*TESTO FORNITO*:
◇ ◇ ◇ ◇ ◇
Sentenza Sentenza Cassazione Civile n. 713 del 13/01/2011

Cassazione civile sez. I, 13/01/2011, (ud. 24/11/2010, dep. 13/01/2011), n.713

LA CORTE SUPREMA DI CASSAZIONE

SEZIONE PRIMA CIVILE

Composta dagli Ill.mi Sigg.ri Magistrati:

Dott. CARNEVALE Corrado – Presidente –

Dott. FORTE Fabrizio – Consigliere –

Dott. DOGLIOTTI Massimo – Consigliere –

Dott. SCHIRO’ Stefano – Consigliere –

Dott. CRISTIANO Magda – rel. Consigliere –

ha pronunciato la seguente:

sentenza

sui ricorsi n. 19751/05 e 22405/05 proposti da:

T.R., T.A., elettivamente domiciliate

in Roma, alla Piazza Filattiera 49, presso lo studio dell’avv. Simona

Martinelli, rappresentate e difese dall’avv. CAVUOTO Carmen, come da

procura in calce al ricorso;

– ricorrenti –

contro

COMUNE di BENEVENTO, in persona del sindaco p.t., elettivamente

domiciliato in Roma, alla Piazza Nerazzini 5, presso lo studio

dell’avv. Michele Pazienza, difeso dall’avv. GIULIANO Luigi che lo

rappresenta unitamente all’avv. Massimo Pagano, come da procura a

margine del controricorso;

– controricorrente –

e contro

ASSOCIAZIONE RELIGIOSA BETHEL, in persona del legale rapp.te p.t.,

elettivamente domiciliata in Roma, alla Via Riccardo Grazioli Lante

76, presso lo studio dell’avv. Stefania Jasonna, rappresentata e

difesa dall’avv. Mario D’Agostino, come da procura a margine del

controricorso;

– controricorrente/ricorrente incidentale –

avverso la sentenza n. 898/05 della Corte d’Appello di Napoli, emessa

il 16.3.05, depositata il 30.3.05; R.G. n. 5625/03, rep. 787, cron.

1739;

udita la relazione della causa svolta nella Pubblica udienza del

24.11.2010 dal Consigliere dr. Magda Cristiano;

uditi gli avv.ti Cavuoto e Pellegrino;

udito il P.M., in persona del Sostituto Procuratore Generale dott.

GOLIA Aurelio, che ha concluso per l’accoglimento del ricorso

principale ed il rigetto del ricorso incidentale.
◇ ◇ ◇ ◇ ◇
*DATI*:
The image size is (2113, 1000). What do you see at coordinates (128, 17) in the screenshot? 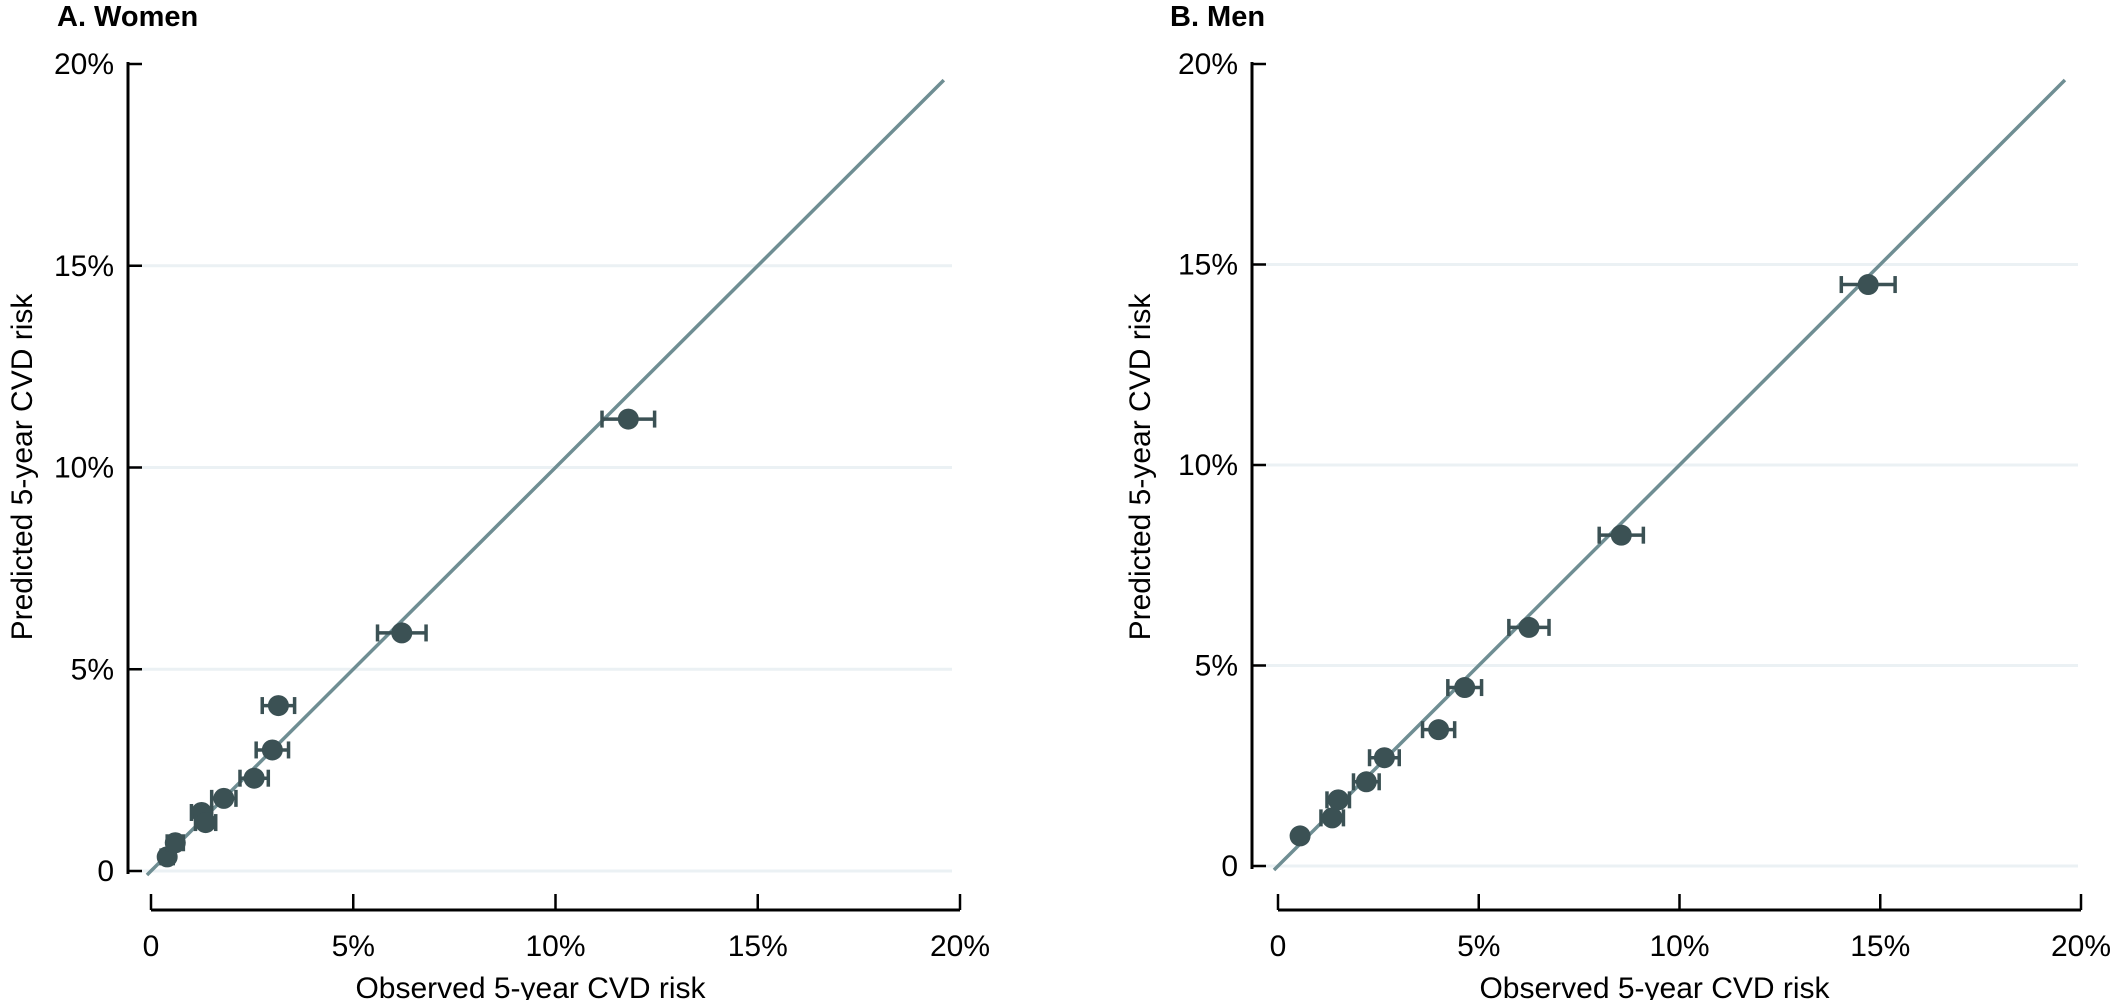
I see `panel-title: A. Women` at bounding box center [128, 17].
◇ ◇ ◇ ◇ ◇
*DETTAGLI DEL COMPITO*: Riporta il passo della sentenza che inizia con "24.11.2010 dal Consigliere" e termina con "del ricorso incidentale.". Le righe sono materiale a sé, distinto dalla sentenza.

*LA TUA SOLUZIONE*:
24.11.2010 dal Consigliere dr. Magda Cristiano;

uditi gli avv.ti Cavuoto e Pellegrino;

udito il P.M., in persona del Sostituto Procuratore Generale dott.

GOLIA Aurelio, che ha concluso per l’accoglimento del ricorso

principale ed il rigetto del ricorso incidentale.